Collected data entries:
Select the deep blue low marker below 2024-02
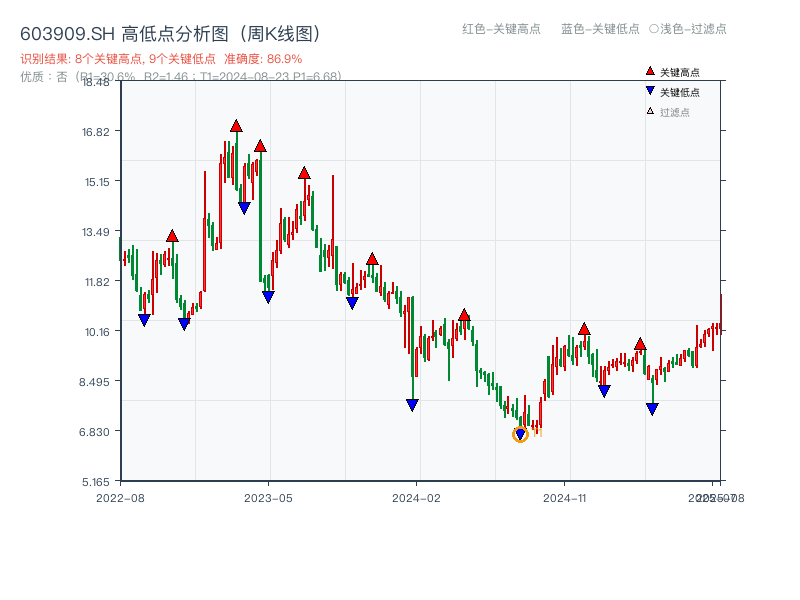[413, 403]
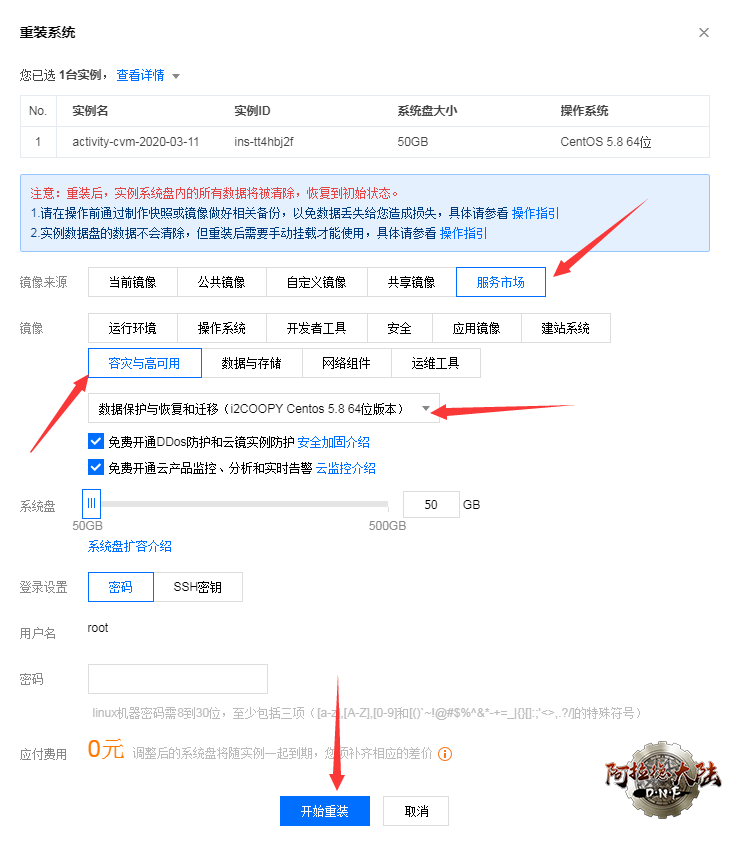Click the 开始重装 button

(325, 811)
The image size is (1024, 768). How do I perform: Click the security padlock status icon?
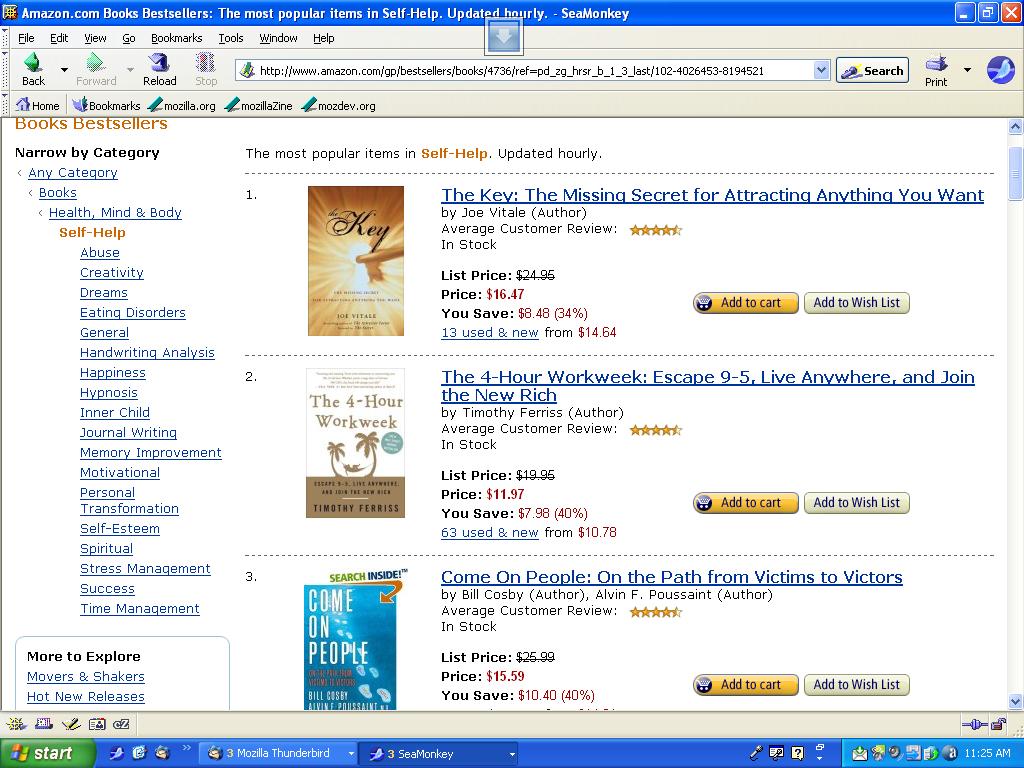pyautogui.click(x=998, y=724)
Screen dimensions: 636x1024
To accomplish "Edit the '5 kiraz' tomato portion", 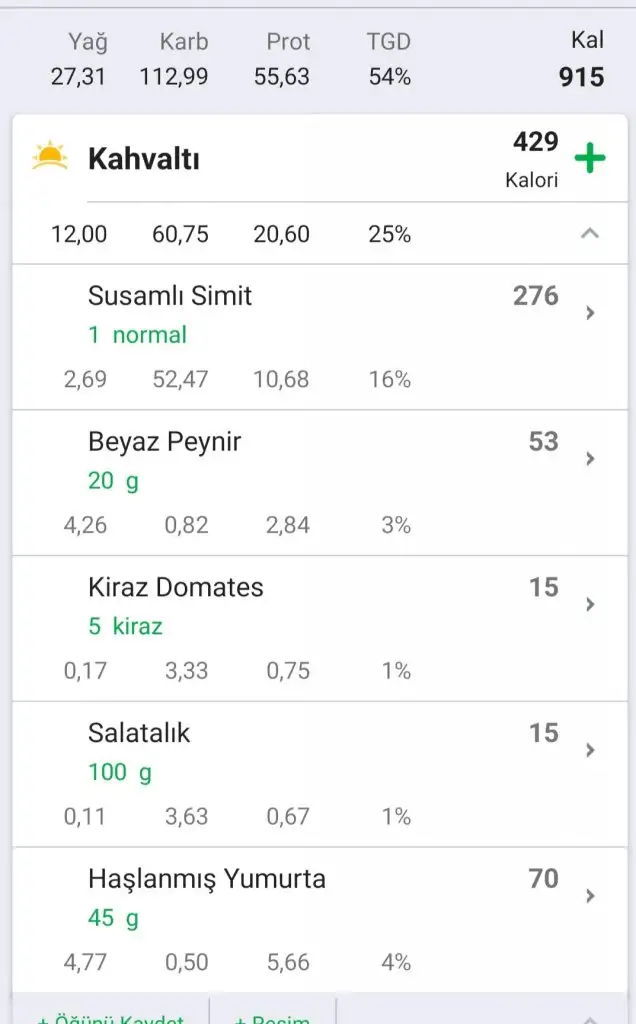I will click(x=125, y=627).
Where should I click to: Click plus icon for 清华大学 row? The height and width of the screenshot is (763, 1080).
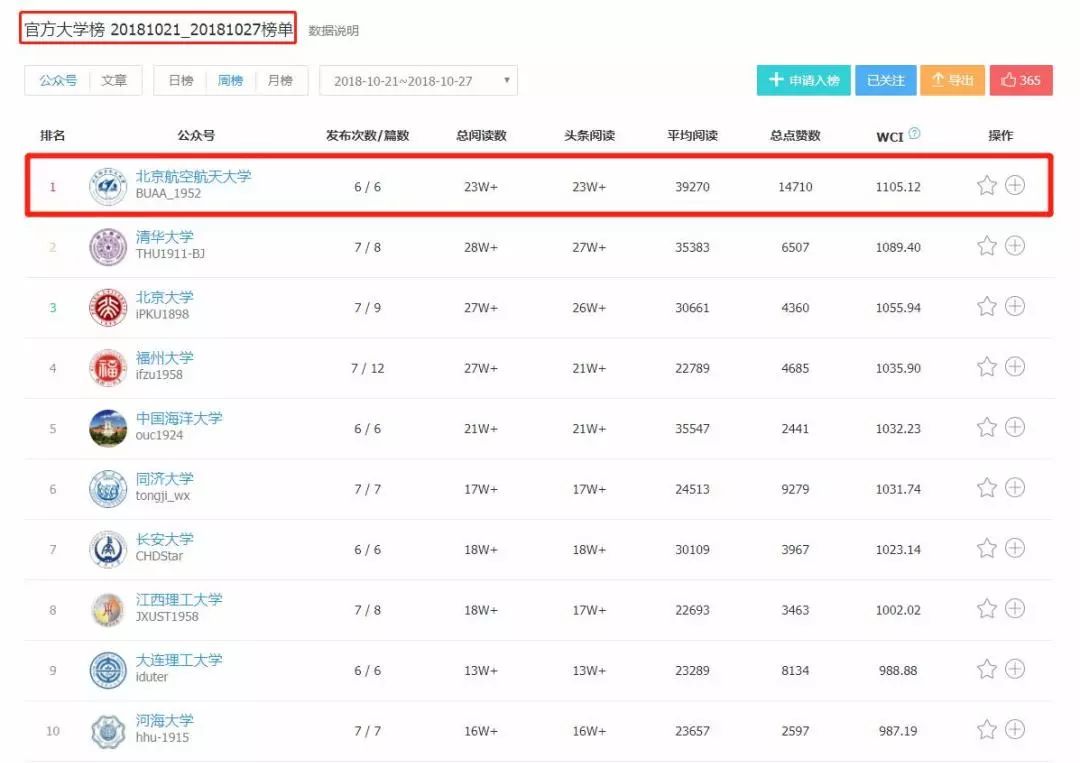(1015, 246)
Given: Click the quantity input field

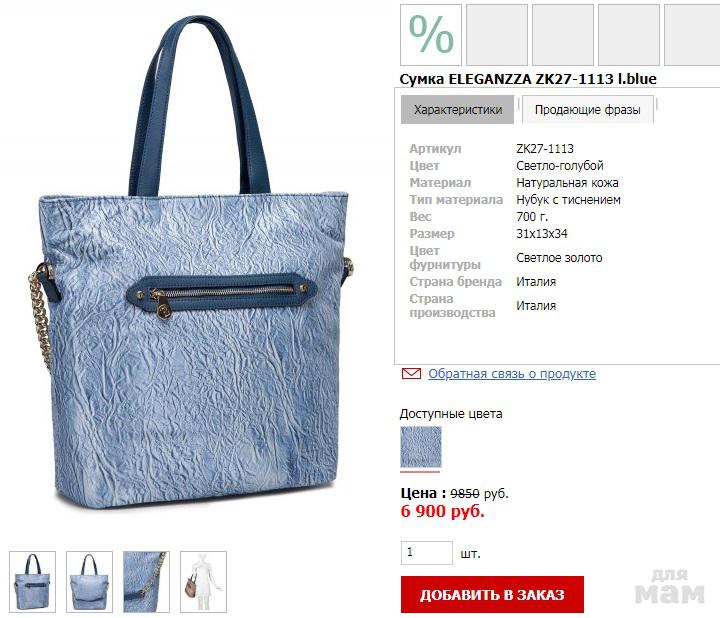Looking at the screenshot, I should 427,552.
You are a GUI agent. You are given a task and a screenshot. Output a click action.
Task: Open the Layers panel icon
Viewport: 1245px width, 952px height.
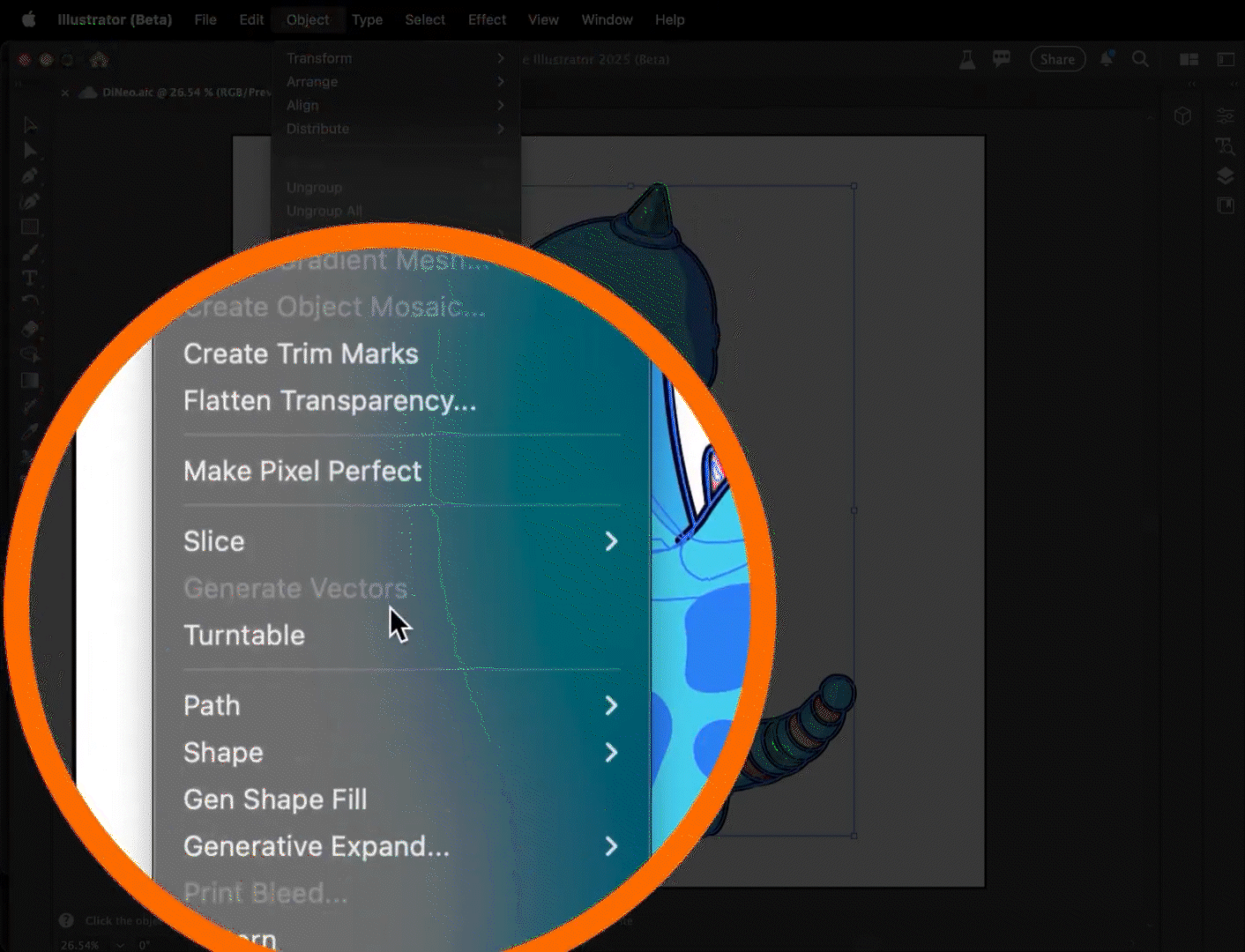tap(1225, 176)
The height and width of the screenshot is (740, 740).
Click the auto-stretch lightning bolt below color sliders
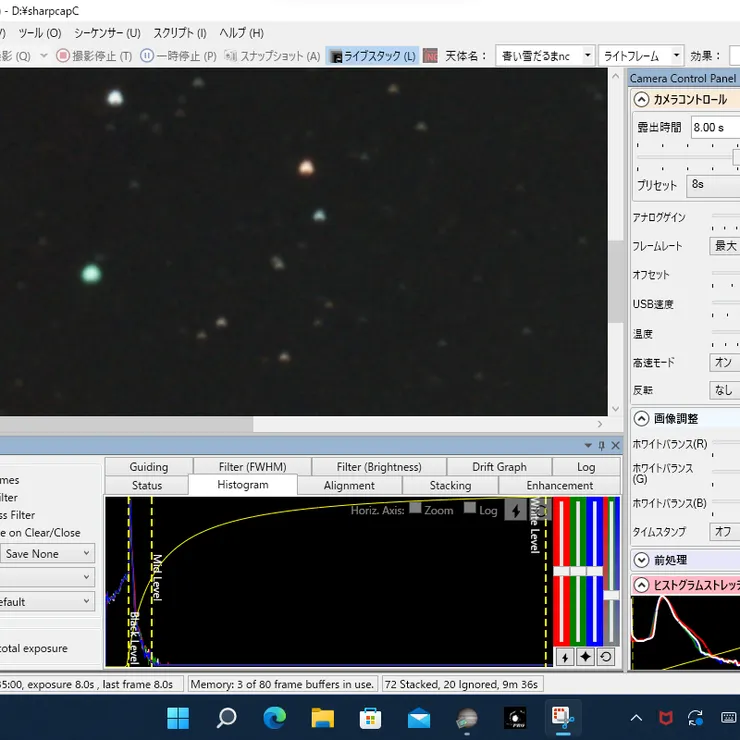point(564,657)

• [Task prompt]:
In the records above, find the line with "Where should I" and the line with "You are a GUI". Write out exactly those lines and every one between, with no pictures and no other lines.

• [Exercise answer]:
Where should I click to: Click plus icon for 清华大学 row? The height and width of the screenshot is (763, 1080).
(1015, 246)
Given: Click the quantity input field

Looking at the screenshot, I should 427,552.
You are a GUI agent. You are given a task and a screenshot. Output a click action.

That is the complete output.